The courses of the estimated coordinates of the guide’s position at x(t), y(t) are presented as a function dependent of time in Figure 13a, Figure 14a, Figure 15a, Figure 16a, Figure 17a, Figure 18a, and Figure 19a, while in Figure 13c, Figure 14c, Figure 15c, Figure 16c, Figure 17c, Figure 18c, and Figure 19c they are presented as a function independent of time in the form of y(t) = f(x(t)). In turn, location errors on the x and y axes of the xy coordinate system and the total errors are shown in Figure 13b, Figure 14b, Figure 15b, Figure 16b, Figure 17b, Figure 18b, and Figure 19b. In all of the cases, the decay of signals can be noticed (Figure 13a, Figure 14a, Figure 15a, Figure 16a, Figure 17a, Figure 18a, and Figure 19a), which increases the total errors of the estimated path. Basic descriptive statistics of the total errors for all of the considered paths are shown in Figure 20.

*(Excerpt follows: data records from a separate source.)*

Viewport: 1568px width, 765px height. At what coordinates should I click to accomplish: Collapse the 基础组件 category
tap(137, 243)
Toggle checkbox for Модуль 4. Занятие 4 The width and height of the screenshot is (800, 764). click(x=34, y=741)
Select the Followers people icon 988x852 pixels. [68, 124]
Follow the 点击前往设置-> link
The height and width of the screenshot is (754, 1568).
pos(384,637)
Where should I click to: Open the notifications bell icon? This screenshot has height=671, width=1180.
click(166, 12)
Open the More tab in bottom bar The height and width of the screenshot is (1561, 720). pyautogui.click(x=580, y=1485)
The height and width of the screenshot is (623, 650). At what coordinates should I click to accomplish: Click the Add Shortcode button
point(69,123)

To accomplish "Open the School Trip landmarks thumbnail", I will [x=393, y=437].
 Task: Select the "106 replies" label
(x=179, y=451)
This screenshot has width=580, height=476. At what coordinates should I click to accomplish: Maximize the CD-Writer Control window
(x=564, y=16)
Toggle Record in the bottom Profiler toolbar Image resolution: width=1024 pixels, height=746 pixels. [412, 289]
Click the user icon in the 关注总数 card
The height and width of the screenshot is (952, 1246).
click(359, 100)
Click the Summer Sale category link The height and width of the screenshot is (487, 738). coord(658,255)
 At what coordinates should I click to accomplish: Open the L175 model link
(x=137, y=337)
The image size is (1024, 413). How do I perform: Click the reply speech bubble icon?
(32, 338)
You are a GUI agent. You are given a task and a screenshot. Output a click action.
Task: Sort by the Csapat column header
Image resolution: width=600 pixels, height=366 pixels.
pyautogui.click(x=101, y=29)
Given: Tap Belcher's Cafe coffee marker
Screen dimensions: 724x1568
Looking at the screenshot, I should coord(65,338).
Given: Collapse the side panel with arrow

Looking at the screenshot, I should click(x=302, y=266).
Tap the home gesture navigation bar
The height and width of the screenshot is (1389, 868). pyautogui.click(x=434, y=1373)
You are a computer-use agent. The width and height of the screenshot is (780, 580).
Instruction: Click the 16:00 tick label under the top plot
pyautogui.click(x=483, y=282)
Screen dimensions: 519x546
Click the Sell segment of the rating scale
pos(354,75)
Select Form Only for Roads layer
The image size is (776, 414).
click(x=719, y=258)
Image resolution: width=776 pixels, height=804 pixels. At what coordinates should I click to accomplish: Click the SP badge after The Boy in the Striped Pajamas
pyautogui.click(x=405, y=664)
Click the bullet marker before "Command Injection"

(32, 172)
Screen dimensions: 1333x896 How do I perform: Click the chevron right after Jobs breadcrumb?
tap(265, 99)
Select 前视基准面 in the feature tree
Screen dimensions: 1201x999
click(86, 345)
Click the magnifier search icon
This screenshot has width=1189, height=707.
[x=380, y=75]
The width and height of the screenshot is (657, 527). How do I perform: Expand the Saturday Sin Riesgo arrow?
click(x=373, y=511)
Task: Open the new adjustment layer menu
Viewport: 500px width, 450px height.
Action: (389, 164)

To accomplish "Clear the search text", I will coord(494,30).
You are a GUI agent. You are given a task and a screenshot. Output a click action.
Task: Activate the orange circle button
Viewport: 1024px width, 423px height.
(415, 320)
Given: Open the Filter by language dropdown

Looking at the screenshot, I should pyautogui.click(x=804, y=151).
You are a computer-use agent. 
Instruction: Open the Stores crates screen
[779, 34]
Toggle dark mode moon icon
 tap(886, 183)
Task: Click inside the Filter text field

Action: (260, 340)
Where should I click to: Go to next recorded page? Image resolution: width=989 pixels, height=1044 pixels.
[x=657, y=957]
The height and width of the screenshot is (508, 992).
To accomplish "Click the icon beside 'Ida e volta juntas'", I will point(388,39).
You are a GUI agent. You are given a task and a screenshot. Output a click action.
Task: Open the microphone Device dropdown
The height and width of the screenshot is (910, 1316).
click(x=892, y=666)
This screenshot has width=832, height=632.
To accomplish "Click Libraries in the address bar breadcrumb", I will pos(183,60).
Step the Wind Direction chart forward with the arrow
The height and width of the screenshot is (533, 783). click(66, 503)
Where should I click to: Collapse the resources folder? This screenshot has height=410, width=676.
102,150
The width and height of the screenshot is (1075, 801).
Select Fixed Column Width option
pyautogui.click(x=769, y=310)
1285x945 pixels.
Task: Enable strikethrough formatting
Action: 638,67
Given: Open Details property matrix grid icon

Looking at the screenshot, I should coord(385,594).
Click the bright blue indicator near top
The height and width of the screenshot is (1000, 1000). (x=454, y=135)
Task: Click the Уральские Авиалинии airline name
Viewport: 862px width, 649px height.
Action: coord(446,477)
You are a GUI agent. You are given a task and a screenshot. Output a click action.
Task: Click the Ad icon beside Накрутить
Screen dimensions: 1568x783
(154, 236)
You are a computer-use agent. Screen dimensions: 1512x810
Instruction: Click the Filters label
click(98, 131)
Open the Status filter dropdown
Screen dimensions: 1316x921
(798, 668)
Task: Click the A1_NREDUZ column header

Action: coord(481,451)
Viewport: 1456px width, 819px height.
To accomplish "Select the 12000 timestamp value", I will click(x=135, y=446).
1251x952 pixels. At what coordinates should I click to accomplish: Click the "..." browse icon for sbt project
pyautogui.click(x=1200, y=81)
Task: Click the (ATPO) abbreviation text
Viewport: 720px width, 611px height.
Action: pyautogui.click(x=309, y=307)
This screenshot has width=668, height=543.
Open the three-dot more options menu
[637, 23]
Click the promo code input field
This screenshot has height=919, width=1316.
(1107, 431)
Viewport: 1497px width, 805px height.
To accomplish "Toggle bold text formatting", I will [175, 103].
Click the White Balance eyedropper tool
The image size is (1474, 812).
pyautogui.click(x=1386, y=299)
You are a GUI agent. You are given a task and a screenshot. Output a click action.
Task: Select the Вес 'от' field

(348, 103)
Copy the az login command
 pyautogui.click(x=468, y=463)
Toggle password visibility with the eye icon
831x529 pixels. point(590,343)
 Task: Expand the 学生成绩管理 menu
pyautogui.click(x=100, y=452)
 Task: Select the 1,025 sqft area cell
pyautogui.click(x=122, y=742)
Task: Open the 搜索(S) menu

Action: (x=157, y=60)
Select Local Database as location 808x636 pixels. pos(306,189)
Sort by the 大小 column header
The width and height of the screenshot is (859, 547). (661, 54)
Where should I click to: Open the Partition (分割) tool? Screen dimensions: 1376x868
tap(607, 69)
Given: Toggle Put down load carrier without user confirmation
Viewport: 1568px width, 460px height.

The error values do not exceed the following values: minimum 0.07 m, mean 0.57 m, RMS 0.76 m, and maximum 2.03 m (Figure 20). The largest decay of location signals is noticeable in the case of path no. 3 (decay lasting approx. 10 s, Figure 15a), and it translates into the above-mentioned maximum values of the total errors (Figure 15b and Figure 20). However, even in this case, the estimated trajectory retains the shape of the reference trajectory (Figure 15c).

4. Conclusions

The method of determining the guide’s route using a smoothing spline was discussed in the article. In the context of the “follow-me” systems, there has been no systematic study of the application of the smoothing spline method for planning the movement of the UGV, so the article represents an innovation in the field.

The influence of the smoothing parameter on the estimation of the guide’s route was also determined in the article. In addition, no studies were found that examined the impact of the described parameter on path estimation.

As a result of the implemented mathematical model, it has been shown that the smoothing spline can recreate the path of the guide after a 10 s period of decay of the guide’s localization results. The occurrence of the aforementioned guide’s location decays increased the total errors for estimating the guide’s route.

The value of the smoothing parameter affects the guide’s route estimation. The choice of the final value of the smoothing parameter requires additional experimental studies. The dependence existing in the literature [36] that allows for automatically determining the value of the smoothing parameter for any data is not universal and it is only a preliminary estimate of the parameter value. It always has to be adapted to the application under consideration.

The value of the smoothing parameter also affects the estimation of the linear acceleration of the guide. An increase in the value of the smoothing parameter increases the mean square value of the linear acceleration of the guide.